Task statement
From the first line to the last, restate the material word for word; pictures stay out.

Content starts

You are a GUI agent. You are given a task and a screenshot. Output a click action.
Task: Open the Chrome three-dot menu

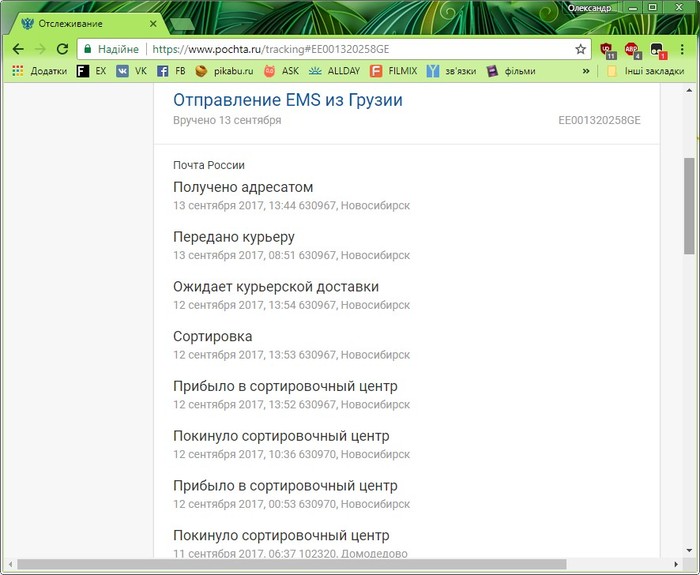pos(681,49)
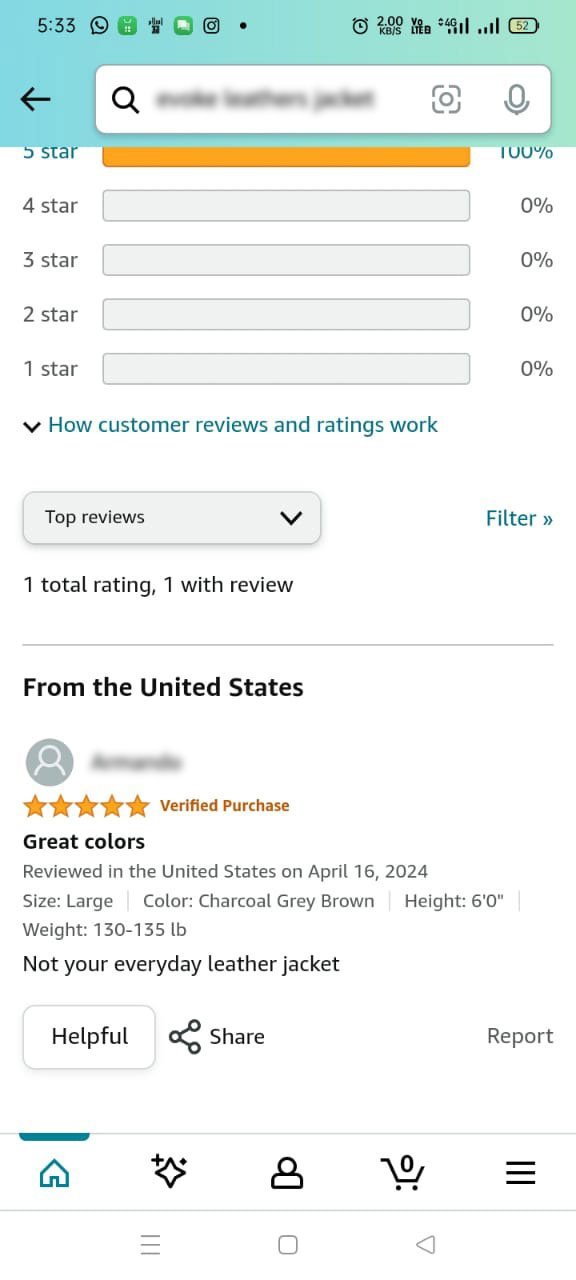Screen dimensions: 576x1280
Task: Open the hamburger menu in bottom bar
Action: click(520, 1171)
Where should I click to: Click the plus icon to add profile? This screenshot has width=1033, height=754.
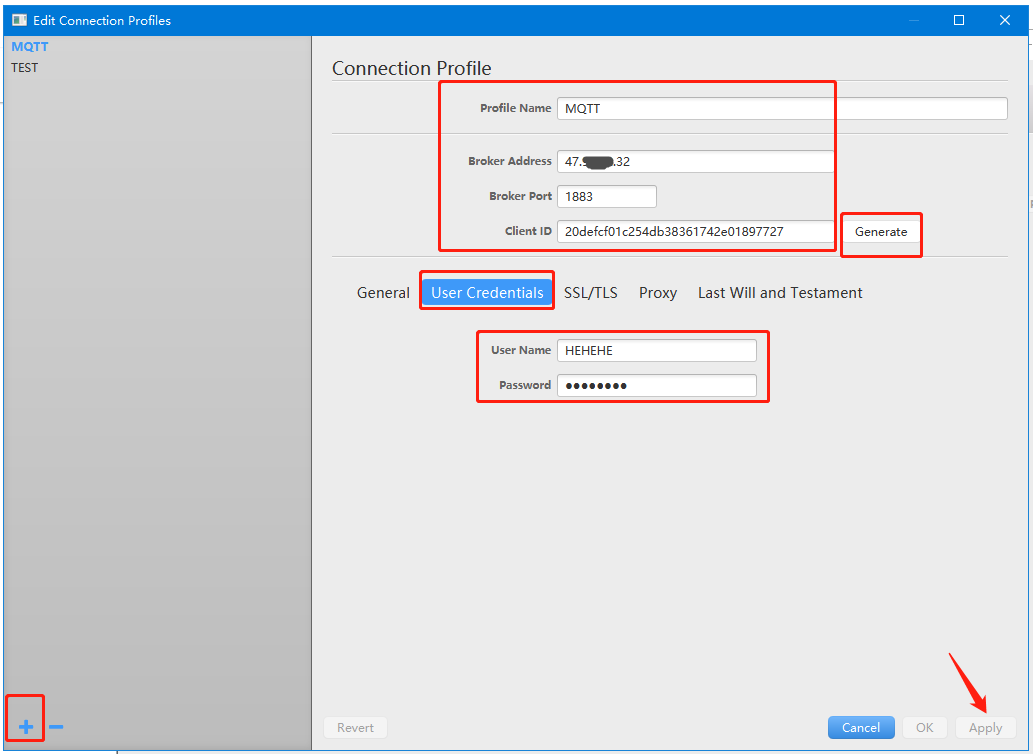(x=26, y=727)
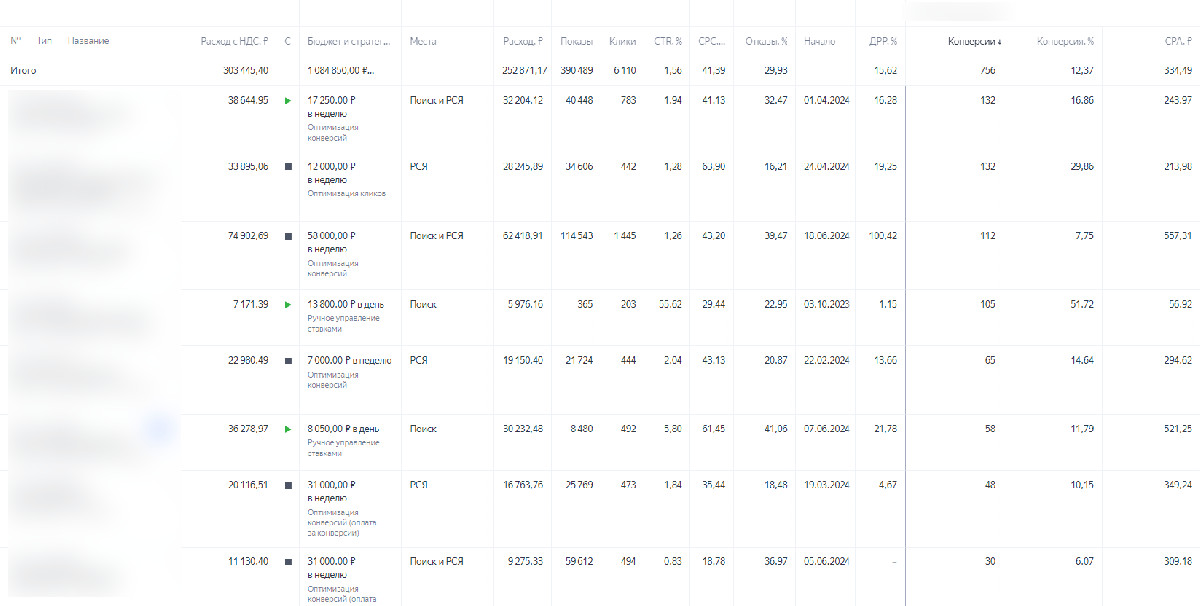
Task: Sort table by CPA column header
Action: [1177, 41]
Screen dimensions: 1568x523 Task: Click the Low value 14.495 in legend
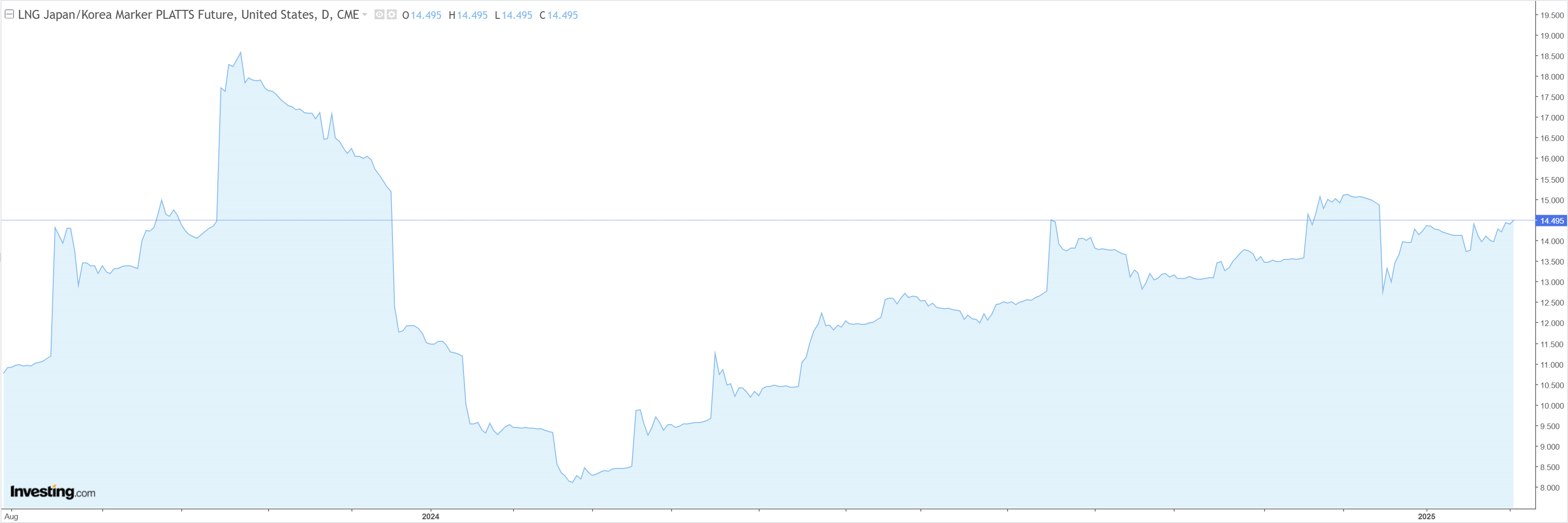(x=517, y=15)
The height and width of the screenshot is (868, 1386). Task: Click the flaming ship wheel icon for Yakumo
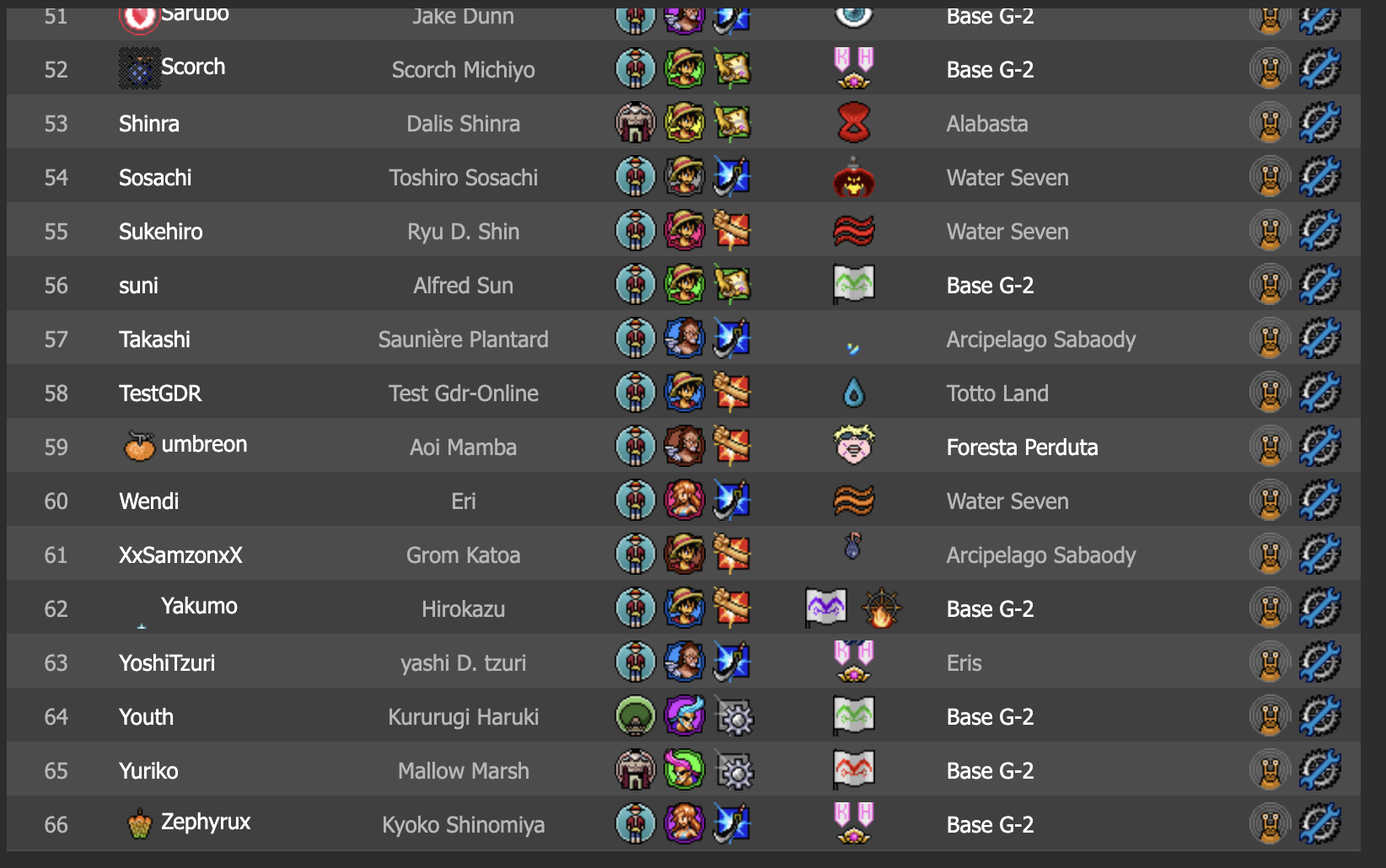(x=881, y=608)
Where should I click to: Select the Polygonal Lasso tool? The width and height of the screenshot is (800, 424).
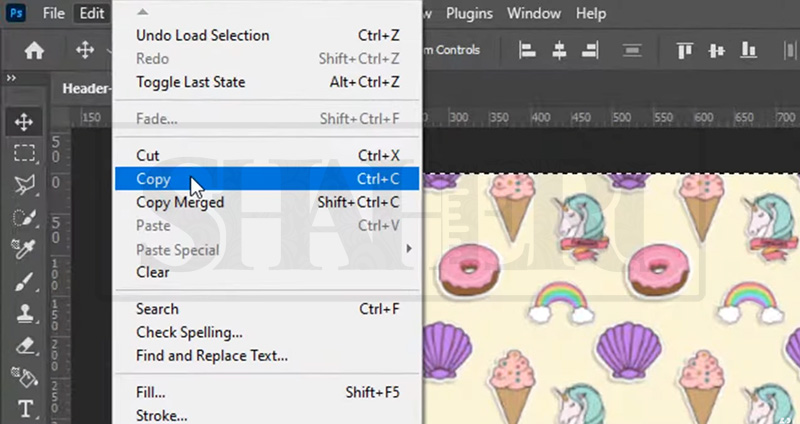point(24,185)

Content ends

Task solution
You are a GUI agent. You are given a task and a screenshot. Output a click action.
Task: Open the Chrome three-dot menu

pos(681,49)
Screen dimensions: 576x1280
Task: Open the hamburger menu in bottom bar
Action: click(520, 1171)
Where should I click to: Click the plus icon to add profile? This screenshot has width=1033, height=754.
(x=26, y=727)
Task: Sort table by CPA column header
Action: [1177, 41]
Screen dimensions: 1568x523 Task: Click the Low value 14.495 in legend
(x=517, y=15)
The height and width of the screenshot is (868, 1386). Task: Click the flaming ship wheel icon for Yakumo
(x=881, y=608)
Where should I click to: Select the Polygonal Lasso tool? The width and height of the screenshot is (800, 424).
point(24,185)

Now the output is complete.